Records for this task
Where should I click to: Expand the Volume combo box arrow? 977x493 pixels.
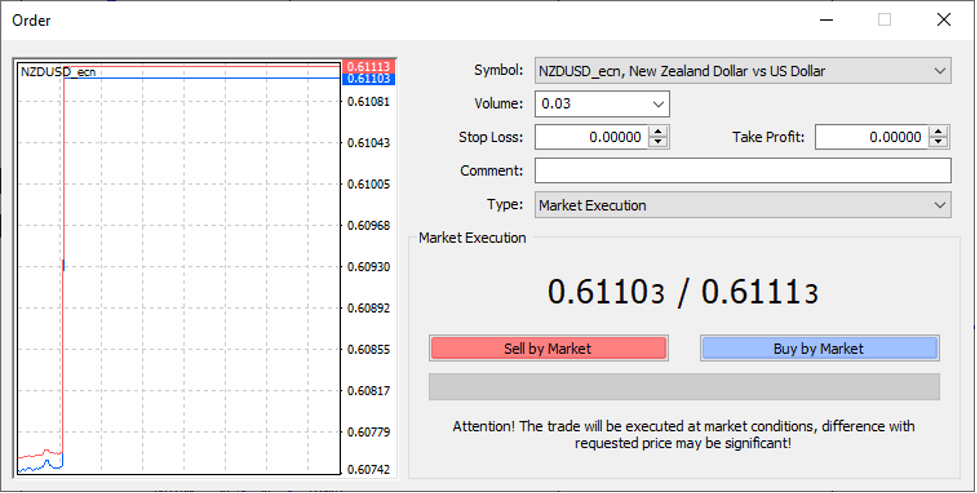658,104
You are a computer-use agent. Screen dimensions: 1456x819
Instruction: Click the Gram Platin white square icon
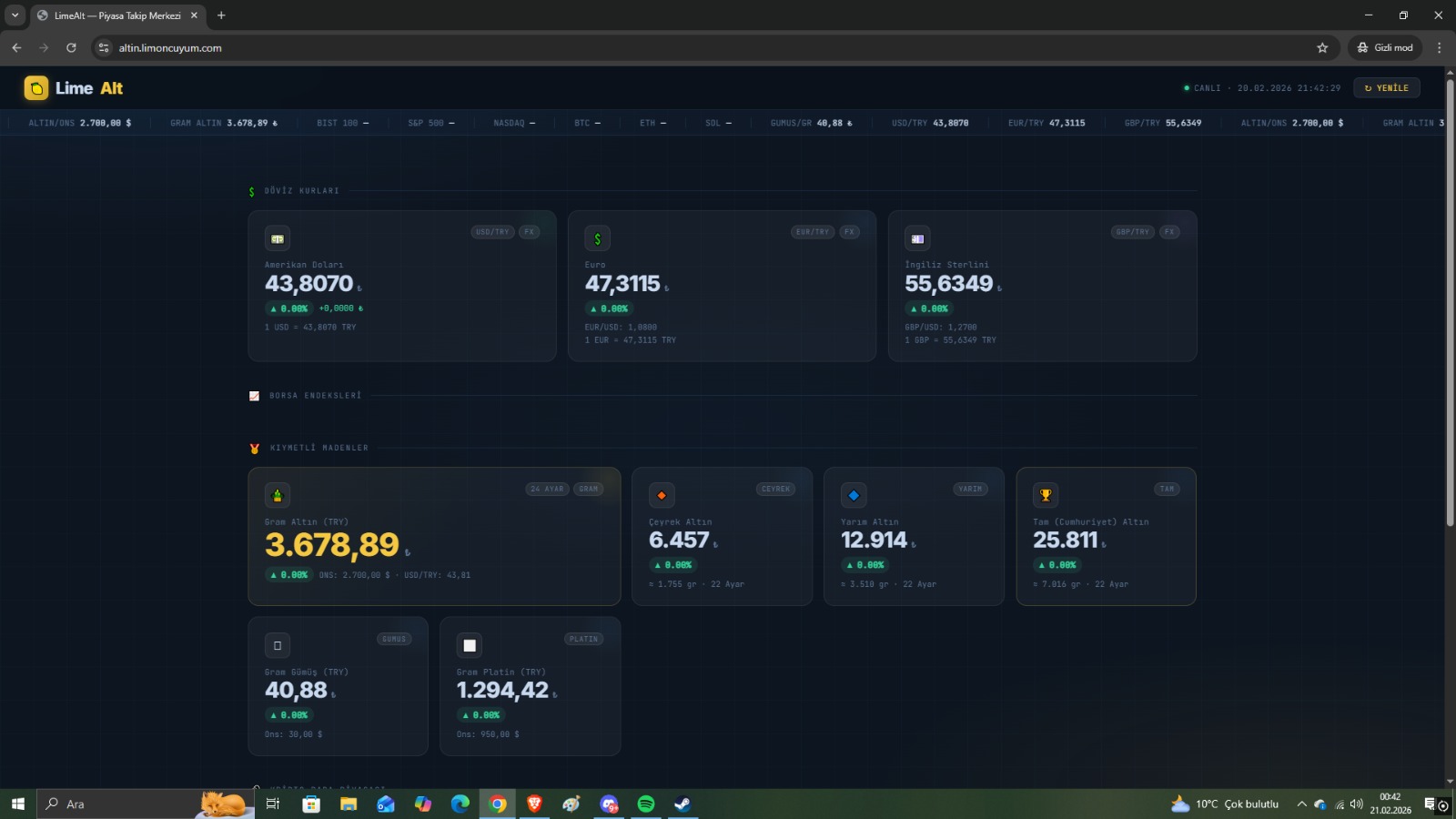coord(470,645)
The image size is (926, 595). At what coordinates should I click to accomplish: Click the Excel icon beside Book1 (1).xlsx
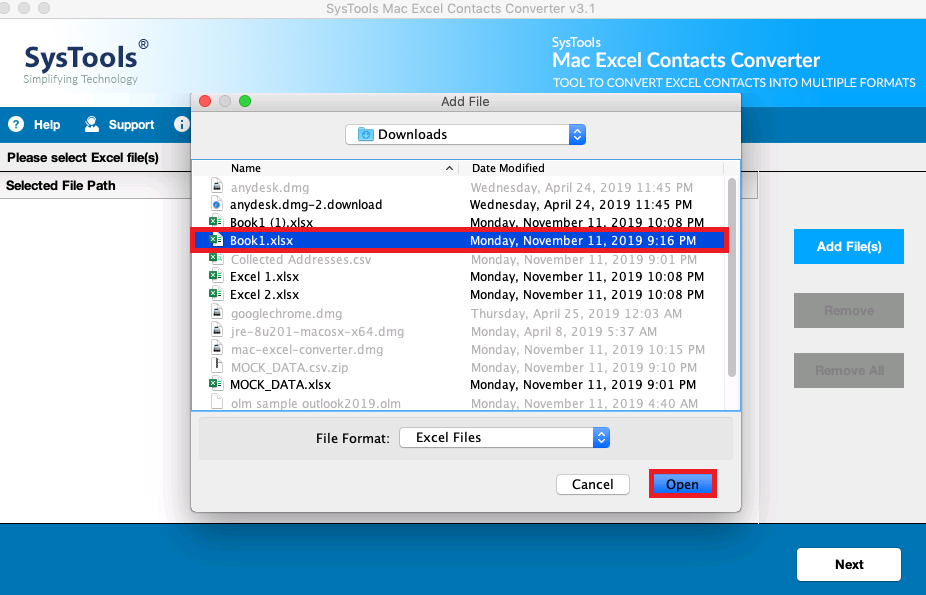click(215, 222)
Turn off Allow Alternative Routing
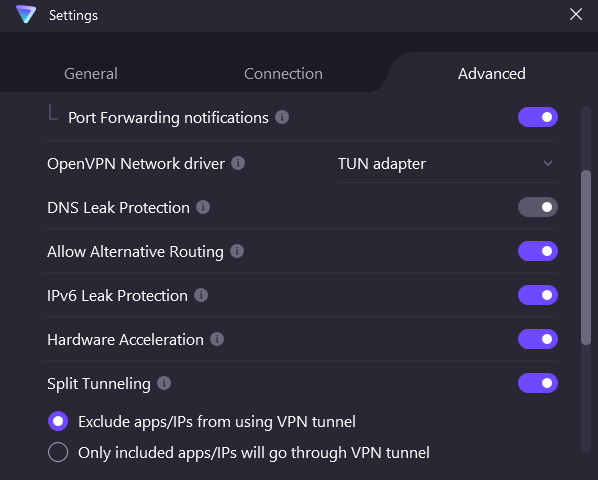This screenshot has width=598, height=480. pos(538,251)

Your task
A faithful, word-for-word copy of the data is needed; the pictures should not appear in it.

Final answer
Where should I click to: Expand the Volume combo box arrow? 977x493 pixels.
658,104
You are a computer-use agent. Screen dimensions: 1456x819
Instruction: Click the Gram Platin white square icon
coord(470,645)
The image size is (926, 595). At what coordinates should I click to accomplish: Click the Excel icon beside Book1 (1).xlsx
click(215, 222)
Turn off Allow Alternative Routing
This screenshot has width=598, height=480. pos(538,251)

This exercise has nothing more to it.